TUPPER LAKE — Wild Lights at the Wild Center is an immersive artwork that combines music, lights and nature to create a winter fairyland outside the natural history museum.
The Wild Center in Tupper Lake is hosting Wild Lights through February.
Stroll through an enchanting, illuminated, winter wonderland and explore the sights to a specially composed soundtrack.
In its second year, Wild Lights is divided into two walks, Forest Music and Wild Walk.
Forest Music takes visitors down a quarter-mile loop trail, filled with colorful lights, lilting, sometimes haunting music and sculptures.
The lights, around 55,000 of them, were strung on 101 trees along the path, museum education team member Shannon V. Surdyk said.
Wild Lights — an enchanting, illuminated, winter wonderland with a specially composed soundtrack — is on display through February at the Wild Center in Tupper Lake. Christopher Lenney/Watertown Daily Times
The LED lights come in nine colors and cast a colorful glow over the white snow and contrast with the dark woods beyond the path.
The music was composed by Whatever Penny, an indie rock group from New Jersey that worked with the museum and sculptor Barny Barringer to complete the experience.
Mr. Barringer’s sculptures are spread out though the woods.
“Wild Lights is really just designed to get people outside and enjoying the outdoors with family and friends and exploring nature in a fun and playful way,” Ms. Surdyk said.
Thousands of lights have been installed in the Forest Music section of the Wild Center in Tupper Lake to create Wild Lights, with a specially composed soundtrack.

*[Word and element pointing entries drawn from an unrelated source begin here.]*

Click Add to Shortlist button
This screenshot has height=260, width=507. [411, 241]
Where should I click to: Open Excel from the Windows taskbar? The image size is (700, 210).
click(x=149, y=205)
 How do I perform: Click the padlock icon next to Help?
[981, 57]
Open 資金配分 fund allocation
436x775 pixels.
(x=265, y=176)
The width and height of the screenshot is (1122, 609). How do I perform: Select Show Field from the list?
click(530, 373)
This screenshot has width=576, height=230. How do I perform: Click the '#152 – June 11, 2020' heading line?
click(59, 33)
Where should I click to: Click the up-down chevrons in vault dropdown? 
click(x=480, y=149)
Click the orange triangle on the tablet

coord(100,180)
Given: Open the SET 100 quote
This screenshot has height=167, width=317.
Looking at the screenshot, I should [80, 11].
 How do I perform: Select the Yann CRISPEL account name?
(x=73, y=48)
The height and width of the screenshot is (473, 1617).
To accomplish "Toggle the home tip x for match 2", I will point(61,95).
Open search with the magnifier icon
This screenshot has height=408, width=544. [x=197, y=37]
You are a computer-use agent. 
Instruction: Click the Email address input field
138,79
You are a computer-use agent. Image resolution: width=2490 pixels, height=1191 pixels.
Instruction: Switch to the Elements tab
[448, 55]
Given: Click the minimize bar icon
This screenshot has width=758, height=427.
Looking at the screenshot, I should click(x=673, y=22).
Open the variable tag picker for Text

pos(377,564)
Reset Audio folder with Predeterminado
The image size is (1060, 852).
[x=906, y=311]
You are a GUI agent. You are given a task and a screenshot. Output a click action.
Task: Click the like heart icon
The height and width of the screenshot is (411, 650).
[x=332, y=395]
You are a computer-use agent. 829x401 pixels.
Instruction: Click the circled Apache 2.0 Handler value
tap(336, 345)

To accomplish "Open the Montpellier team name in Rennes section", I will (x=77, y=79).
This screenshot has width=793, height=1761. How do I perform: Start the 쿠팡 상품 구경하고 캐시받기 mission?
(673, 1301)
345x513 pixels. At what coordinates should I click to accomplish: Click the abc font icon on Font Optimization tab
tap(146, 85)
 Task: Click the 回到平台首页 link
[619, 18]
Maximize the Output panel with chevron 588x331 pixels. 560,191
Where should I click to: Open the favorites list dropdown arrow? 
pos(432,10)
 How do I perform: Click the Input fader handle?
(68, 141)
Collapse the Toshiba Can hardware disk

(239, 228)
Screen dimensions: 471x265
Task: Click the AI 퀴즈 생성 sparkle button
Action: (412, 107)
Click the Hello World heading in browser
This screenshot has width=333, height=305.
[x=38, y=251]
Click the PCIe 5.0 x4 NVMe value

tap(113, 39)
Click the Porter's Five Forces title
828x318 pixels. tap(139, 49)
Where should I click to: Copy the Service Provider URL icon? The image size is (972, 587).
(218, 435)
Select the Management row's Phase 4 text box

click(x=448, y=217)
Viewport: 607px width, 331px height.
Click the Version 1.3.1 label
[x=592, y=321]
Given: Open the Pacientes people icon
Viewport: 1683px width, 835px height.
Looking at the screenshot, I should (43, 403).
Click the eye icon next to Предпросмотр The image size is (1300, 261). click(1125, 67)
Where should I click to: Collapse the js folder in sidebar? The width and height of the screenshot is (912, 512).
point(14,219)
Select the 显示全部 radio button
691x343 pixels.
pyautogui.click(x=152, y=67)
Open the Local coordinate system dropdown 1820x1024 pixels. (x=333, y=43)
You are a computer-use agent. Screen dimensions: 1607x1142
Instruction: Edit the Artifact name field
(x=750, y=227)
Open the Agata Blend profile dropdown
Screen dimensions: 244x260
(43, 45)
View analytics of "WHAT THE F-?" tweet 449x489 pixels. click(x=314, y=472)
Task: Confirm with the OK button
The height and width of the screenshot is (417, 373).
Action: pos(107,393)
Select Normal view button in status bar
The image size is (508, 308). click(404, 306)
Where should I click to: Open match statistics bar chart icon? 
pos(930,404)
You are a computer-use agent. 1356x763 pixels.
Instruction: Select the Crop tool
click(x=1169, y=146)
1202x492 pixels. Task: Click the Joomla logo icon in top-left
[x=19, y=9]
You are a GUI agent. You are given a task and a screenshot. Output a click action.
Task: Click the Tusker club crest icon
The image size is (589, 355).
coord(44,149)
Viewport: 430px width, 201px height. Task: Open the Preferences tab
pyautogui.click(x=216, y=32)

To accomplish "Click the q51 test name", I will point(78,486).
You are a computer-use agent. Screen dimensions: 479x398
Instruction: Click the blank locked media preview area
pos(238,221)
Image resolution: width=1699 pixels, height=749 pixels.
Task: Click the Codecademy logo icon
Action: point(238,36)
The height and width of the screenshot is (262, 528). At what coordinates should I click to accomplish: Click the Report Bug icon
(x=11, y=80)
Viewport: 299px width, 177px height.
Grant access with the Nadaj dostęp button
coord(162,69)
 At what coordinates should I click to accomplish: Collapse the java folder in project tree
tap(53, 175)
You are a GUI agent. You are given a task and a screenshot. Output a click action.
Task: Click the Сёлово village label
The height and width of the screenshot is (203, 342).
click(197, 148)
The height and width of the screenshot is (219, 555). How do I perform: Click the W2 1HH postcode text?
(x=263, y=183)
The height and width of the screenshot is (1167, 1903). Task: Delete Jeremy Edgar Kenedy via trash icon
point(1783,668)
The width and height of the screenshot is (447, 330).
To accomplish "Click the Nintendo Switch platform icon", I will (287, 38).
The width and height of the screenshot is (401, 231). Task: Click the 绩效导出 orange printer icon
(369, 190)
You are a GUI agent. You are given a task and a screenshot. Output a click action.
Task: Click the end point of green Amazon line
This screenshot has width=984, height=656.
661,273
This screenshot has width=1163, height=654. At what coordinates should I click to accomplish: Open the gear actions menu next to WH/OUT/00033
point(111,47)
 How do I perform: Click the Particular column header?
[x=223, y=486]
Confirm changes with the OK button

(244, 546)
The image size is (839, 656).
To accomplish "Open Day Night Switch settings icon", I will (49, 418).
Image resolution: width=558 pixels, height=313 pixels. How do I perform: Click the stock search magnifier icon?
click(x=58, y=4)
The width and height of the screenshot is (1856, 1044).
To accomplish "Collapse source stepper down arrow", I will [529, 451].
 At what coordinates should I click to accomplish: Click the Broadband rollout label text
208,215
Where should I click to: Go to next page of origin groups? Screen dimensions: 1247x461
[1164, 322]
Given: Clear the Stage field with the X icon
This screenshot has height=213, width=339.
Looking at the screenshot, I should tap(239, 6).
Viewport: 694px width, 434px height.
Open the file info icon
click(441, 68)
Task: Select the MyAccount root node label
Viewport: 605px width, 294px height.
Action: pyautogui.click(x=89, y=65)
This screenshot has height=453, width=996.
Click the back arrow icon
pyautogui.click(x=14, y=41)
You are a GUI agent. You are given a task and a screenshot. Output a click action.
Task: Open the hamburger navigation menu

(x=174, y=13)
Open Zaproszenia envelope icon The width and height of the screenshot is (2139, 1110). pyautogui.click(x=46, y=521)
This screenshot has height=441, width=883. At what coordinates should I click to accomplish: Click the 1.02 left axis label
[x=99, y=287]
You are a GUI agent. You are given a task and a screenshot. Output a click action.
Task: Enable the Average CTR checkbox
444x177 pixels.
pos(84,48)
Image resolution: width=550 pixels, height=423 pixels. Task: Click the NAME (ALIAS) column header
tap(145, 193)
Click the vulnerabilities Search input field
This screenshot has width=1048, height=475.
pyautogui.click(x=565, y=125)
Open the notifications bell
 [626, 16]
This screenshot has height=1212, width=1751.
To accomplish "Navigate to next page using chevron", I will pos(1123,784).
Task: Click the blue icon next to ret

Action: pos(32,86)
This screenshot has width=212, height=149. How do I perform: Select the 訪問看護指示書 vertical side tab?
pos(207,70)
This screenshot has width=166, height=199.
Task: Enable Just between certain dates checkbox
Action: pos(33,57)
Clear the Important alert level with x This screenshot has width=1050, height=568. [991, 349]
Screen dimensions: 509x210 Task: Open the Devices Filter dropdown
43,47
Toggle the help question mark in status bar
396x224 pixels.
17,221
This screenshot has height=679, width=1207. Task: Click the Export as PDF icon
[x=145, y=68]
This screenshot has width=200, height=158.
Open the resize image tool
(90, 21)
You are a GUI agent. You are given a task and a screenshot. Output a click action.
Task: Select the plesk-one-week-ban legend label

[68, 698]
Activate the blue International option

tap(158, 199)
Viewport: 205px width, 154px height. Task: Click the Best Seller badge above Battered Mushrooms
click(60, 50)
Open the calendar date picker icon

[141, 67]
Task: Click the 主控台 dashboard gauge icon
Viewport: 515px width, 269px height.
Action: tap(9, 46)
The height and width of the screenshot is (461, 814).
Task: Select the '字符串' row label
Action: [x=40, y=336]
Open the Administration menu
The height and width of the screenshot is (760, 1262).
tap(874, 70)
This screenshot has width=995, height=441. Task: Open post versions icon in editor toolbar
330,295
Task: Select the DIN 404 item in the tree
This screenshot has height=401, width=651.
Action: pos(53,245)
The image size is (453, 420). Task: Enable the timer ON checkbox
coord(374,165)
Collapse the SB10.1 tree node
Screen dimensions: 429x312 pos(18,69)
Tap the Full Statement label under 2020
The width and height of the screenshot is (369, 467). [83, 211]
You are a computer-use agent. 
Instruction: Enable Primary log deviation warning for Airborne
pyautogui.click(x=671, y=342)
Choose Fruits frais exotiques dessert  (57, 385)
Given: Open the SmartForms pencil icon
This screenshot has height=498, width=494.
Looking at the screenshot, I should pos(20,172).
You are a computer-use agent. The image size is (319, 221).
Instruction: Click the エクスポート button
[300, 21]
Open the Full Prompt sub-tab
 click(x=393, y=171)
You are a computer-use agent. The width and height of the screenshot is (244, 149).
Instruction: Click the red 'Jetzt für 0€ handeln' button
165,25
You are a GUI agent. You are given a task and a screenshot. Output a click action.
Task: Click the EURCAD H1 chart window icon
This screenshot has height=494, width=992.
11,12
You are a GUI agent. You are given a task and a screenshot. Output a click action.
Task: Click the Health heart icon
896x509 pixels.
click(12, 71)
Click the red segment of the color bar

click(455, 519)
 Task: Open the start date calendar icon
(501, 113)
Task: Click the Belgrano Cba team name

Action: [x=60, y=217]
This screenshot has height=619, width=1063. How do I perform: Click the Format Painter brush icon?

Christopher Lenney/Watertown Daily Times
The music comes from speakers hidden in the woods. It surrounds the listeners, seeming to come from every direction at once.
The Wild Walk is an elevated path that takes people to the top of the forest and visits some of the museum’s more popular features, like the Spider’s Web and Eagle’s Nest.
“New this year is the Stickwork sculpture,” Ms. Surdyk said. “Artist Patrick Dougherty and his son Sam were here for three weeks in August, and with the help of our staff and about 200 volunteers, they built a sculpture out of maple saplings.”
During the walk along the Wild Walk path, the Stickwork sculpture slowly reveals itself.
“Some people have said it looks like a gingerbread house,” Ms. Surdyk said.